Confluent Hub Client

Confluent Hub Client is installed in the Docker image and can be used to install connectors from Confluent Hub.

Just run

confluent-hub install <connector> \
   --component-dir $CONNECT_HOME/plugins \
   --worker-configs $CONNECT_WORKER_CONFIG \
   --no-prompt

or use the convenience script confluent-hub-install which has all the required properties already set.

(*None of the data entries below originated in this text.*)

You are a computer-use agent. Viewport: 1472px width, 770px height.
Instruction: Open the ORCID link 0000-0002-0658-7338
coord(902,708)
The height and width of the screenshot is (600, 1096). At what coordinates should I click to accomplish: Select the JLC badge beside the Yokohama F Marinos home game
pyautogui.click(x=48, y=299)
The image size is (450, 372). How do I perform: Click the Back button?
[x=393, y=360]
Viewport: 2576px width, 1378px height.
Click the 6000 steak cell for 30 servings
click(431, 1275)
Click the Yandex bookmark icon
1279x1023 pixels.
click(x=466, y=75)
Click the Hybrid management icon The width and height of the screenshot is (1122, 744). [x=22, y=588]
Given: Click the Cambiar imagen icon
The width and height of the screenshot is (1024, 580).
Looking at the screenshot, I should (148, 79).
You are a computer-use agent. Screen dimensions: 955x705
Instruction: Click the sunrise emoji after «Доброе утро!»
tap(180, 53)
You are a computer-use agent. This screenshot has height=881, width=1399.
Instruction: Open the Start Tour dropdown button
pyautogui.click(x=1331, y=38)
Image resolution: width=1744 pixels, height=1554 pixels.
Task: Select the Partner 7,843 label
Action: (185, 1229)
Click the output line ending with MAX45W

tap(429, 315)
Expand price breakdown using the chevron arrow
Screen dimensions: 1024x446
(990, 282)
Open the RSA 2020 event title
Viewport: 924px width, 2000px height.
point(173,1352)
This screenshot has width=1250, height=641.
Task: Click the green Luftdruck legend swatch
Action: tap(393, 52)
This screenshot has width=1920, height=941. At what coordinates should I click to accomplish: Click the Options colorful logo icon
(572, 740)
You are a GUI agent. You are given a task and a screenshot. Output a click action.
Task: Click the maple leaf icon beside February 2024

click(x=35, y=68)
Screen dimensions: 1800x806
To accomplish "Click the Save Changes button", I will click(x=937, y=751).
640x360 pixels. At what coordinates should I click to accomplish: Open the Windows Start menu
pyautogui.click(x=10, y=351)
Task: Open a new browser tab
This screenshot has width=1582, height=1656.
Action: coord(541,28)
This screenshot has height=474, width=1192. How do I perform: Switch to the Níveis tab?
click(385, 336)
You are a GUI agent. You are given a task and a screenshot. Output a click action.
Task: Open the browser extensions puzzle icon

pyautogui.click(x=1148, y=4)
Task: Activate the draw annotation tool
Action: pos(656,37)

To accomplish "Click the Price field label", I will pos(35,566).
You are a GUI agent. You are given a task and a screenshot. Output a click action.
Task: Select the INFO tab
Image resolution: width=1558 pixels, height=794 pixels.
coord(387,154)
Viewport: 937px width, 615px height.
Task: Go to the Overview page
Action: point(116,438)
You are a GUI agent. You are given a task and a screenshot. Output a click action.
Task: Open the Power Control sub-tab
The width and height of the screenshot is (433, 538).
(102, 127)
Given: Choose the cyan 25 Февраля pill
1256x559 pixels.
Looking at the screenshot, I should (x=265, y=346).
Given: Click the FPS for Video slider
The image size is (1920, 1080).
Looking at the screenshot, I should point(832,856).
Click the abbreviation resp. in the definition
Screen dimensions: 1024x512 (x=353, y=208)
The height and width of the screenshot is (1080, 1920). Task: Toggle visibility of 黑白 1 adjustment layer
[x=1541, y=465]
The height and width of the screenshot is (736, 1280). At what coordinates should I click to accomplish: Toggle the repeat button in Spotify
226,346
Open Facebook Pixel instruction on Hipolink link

confluent-hub-install <connector>

How to Install Other Plugins

If you want to install other Kafka Connect plugins (Connectors, SMT, etc.) you have two options:

  1. Create a Dockerfile and install the plugin with the confluent-hub CLI.
FROM rueedlinger/kafka-connect:4.0.0

# Install connectors from Confluent Hub with convenience script.
# This will install the plugin in $CONNECT_HOME/plugins
RUN confluent-hub-install confluentinc/kafka-connect-jdbc:10.0.1

# Or directly with confluent-hub CLI
# confluent-hub install confluentinc/kafka-connect-jdbc:10.0.1 \
#   --component-dir $CONNECT_HOME/plugins \
#   --worker-configs $CONNECT_WORKER_CONFIG \
#   --no-prompt
  1. Create a Dockerfile and place the connector in one of the Kafka Connect plugin directories.
FROM rueedlinger/kafka-connect:4.0.0

# Add the connector plugin to /usr/local/share/java
ADD connector.jar /usr/local/share/java

# Or add the connector $CONNECT_HOME/plugins
# ADD connector.jar $CONNECT_HOME/plugins

Note: If you want to install Kafka Consumer or Producer interceptors, you should place them in $CONNECT_HOME/jars. Because $CONNECT_HOME/jars is added to CLASSPATH when starting Apache Kafka Connect.